[FIX,AUTOSCHEDULER] Fix auto_scheduler to run with multiprocessing's spawn start method #6671

tkonolige · 2020-10-12T19:45:04Z

This PR fixes autotvm and the autoscheduler when using multiprocessing's spawn start method. I had to remove all nested function declarations, property serialize auto_scheduler's SearchTask, and propagate registries to subprocesses. Unfortunately, the registry propagation does not work correctly when running under pytest. I've disable those tests for now (tests/python/unittest/test_runtime_rpc.py), but they work if run directly. Maybe someone else can take a look at this.

See #6650

@merrymercy

merrymercy · 2020-10-14T01:47:36Z

Note that "spawn" is slower than "fork" (https://docs.python.org/3/library/multiprocessing.html#contexts-and-start-methods).
We should not change all default settings to "spawn".
We should prefer "fork" as the default setting on Linux and macOS when it is possible.

tkonolige · 2020-10-14T20:42:50Z

The problem with using fork is that it is unsafe on macOS or when using the CUDA api. The pytorch developers recommend not using fork with CUDA: https://pytorch.org/docs/master/notes/multiprocessing.html#cuda-in-multiprocessing.
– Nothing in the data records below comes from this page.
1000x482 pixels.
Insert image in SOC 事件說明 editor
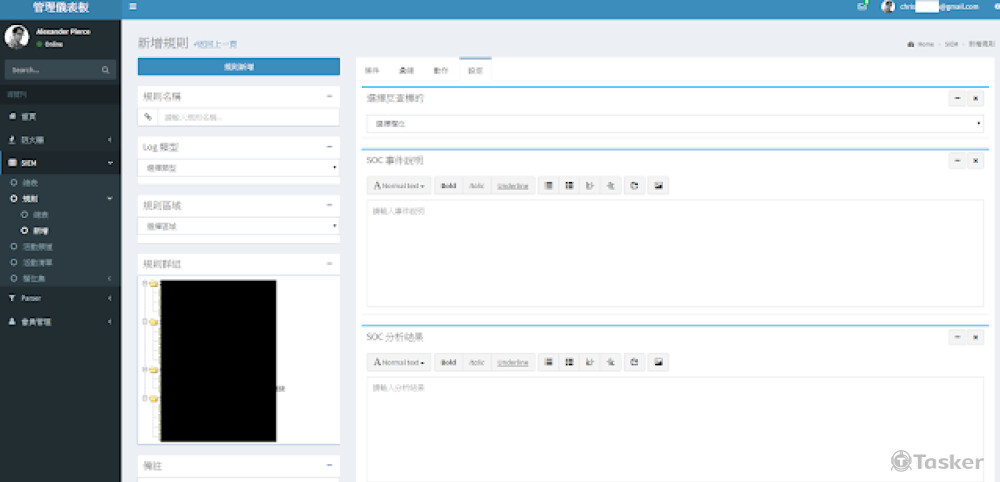(x=658, y=185)
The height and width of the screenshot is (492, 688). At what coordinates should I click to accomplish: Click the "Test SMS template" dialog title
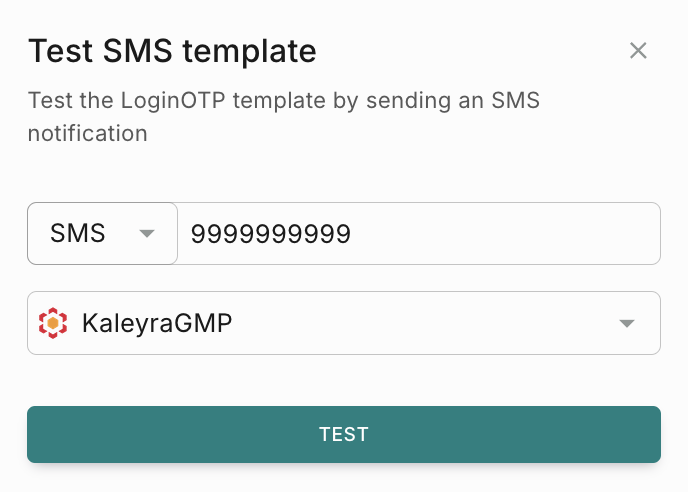(x=172, y=51)
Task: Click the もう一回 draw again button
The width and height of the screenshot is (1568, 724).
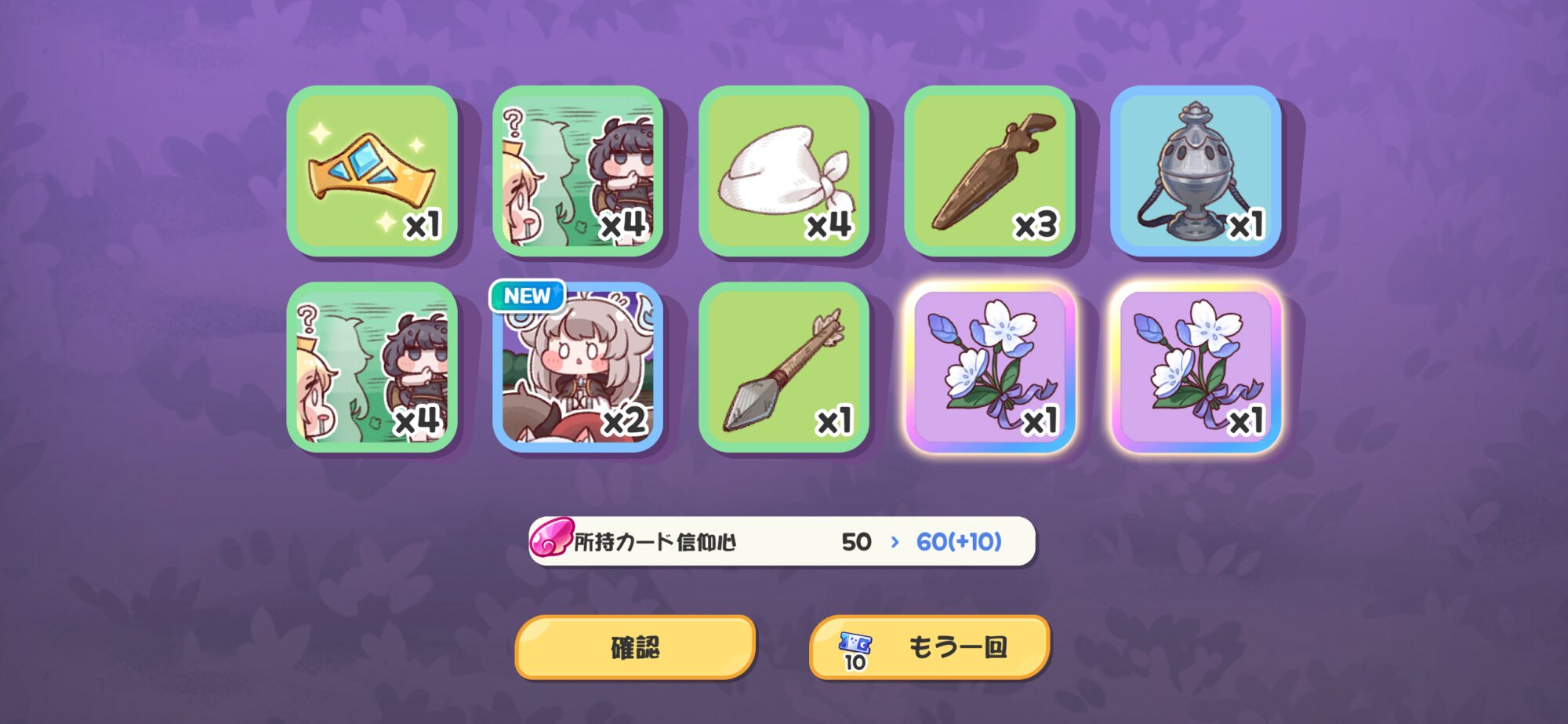Action: (x=929, y=647)
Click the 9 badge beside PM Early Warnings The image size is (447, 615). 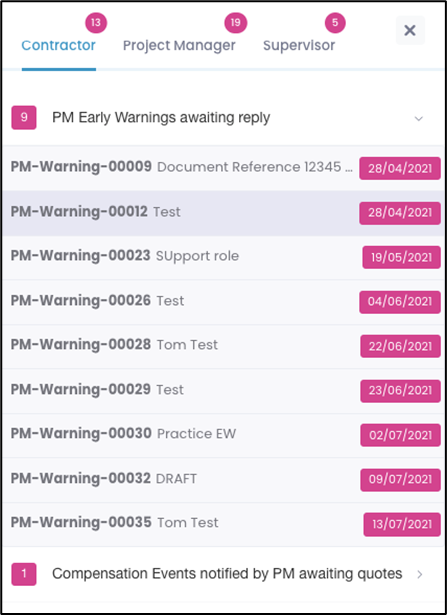24,117
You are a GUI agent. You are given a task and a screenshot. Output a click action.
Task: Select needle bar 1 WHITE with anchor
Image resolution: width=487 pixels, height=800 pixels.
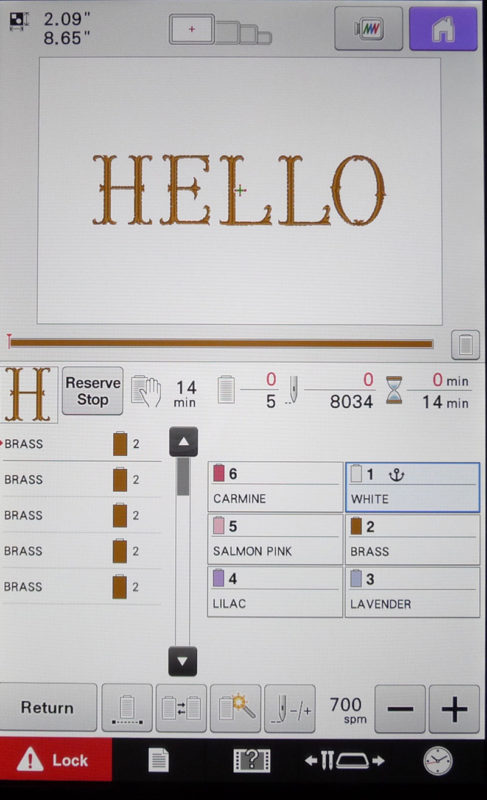coord(413,487)
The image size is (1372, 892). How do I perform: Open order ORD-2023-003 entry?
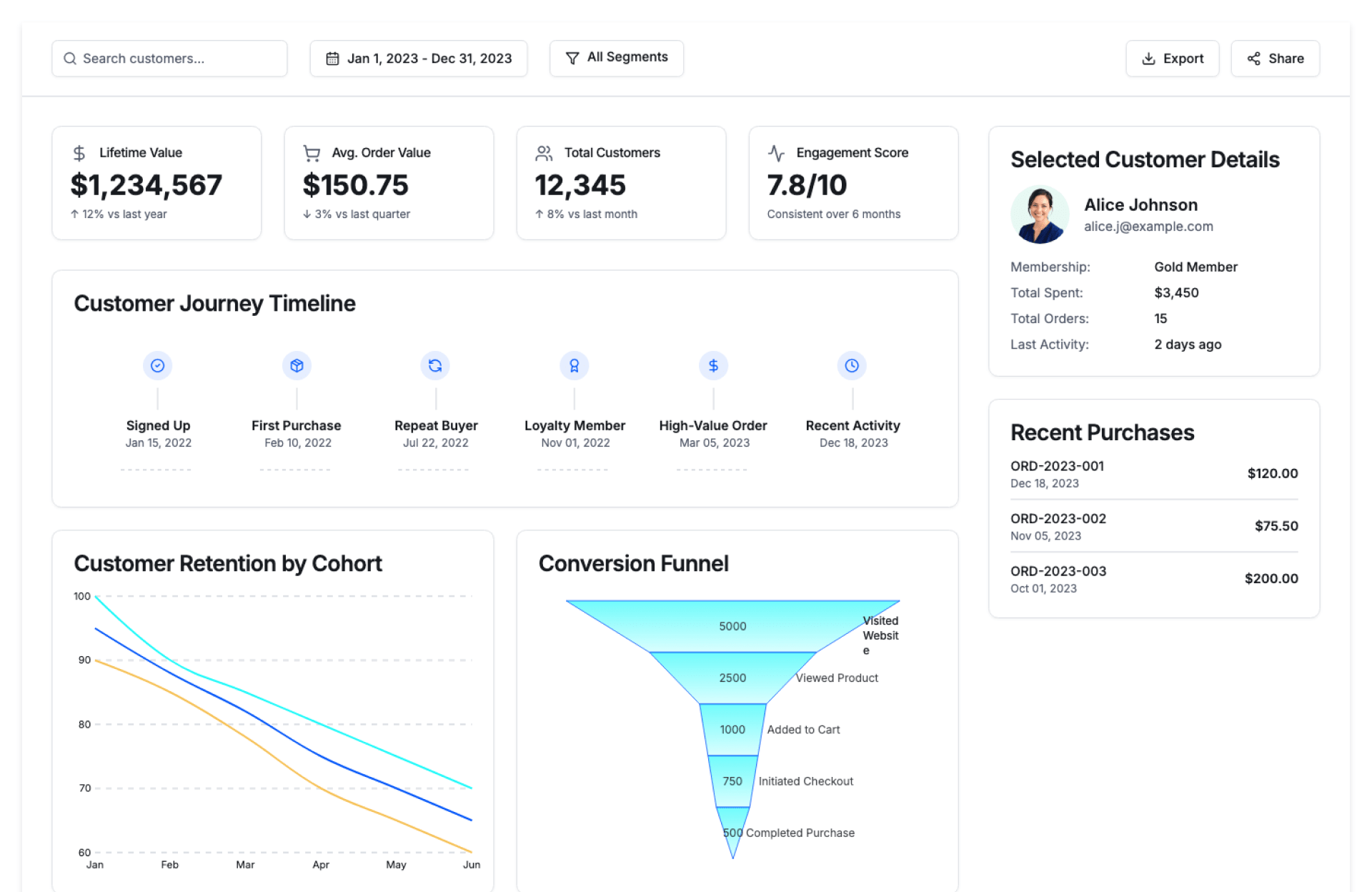tap(1153, 578)
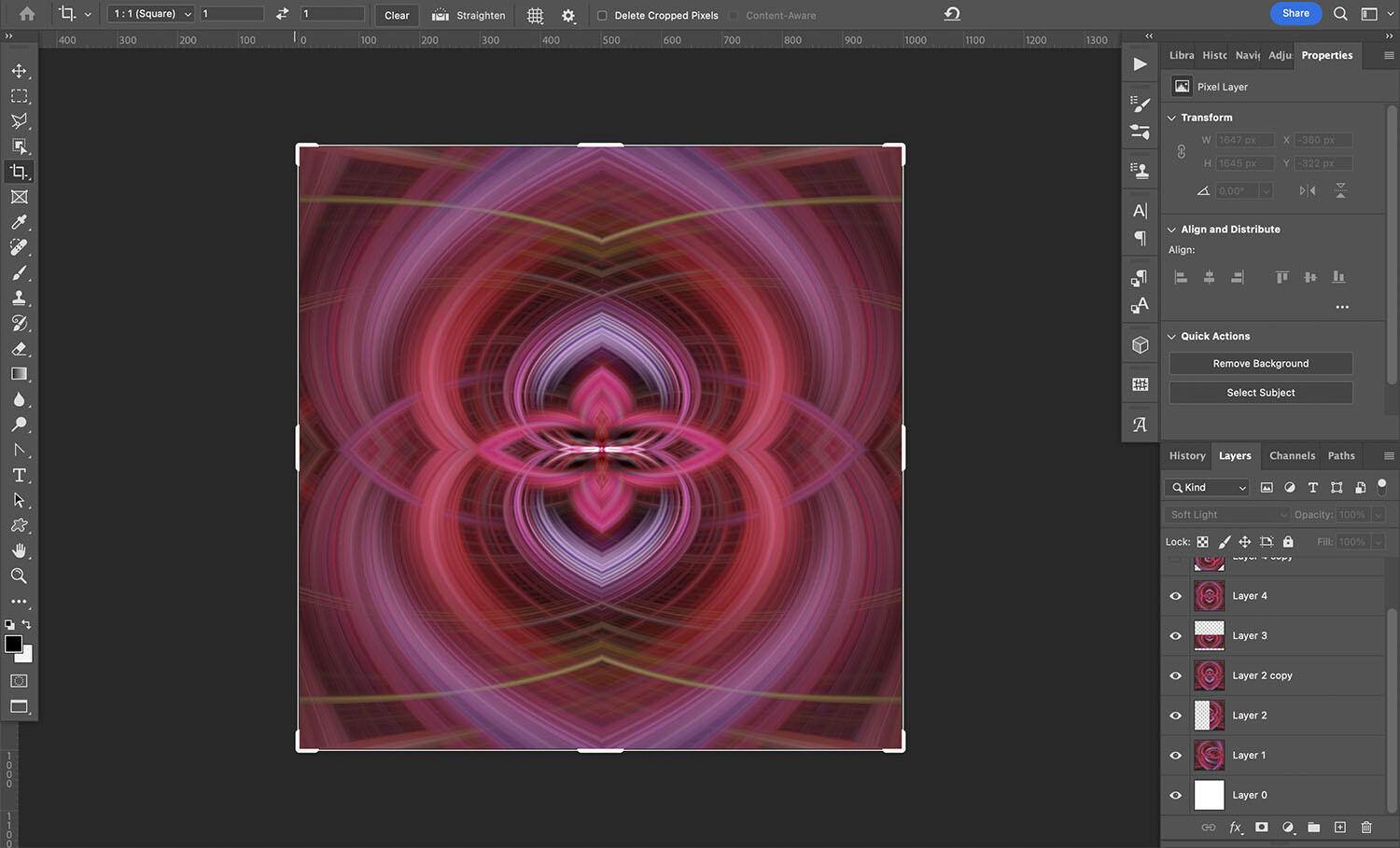Hide the Layer 4 layer
The width and height of the screenshot is (1400, 848).
[1175, 595]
It looks like we have to choose something that works over something that is fast.

I also don't think it really matters that spawning is slower than forking. We are not spawning that many processes. And if the overhead from spawning is big enough to cause a significant slowdown, then we shouldn't have been using processes/threads in the first place.

merrymercy · 2020-10-15T01:58:34Z

Autotvm uses a lot of python multiprocessing and I expect it will be much slower when using spawn. AutoTVM uses multiprocessing for feature extraction. So it needs to launch about 50,000 tasks every measurement batch.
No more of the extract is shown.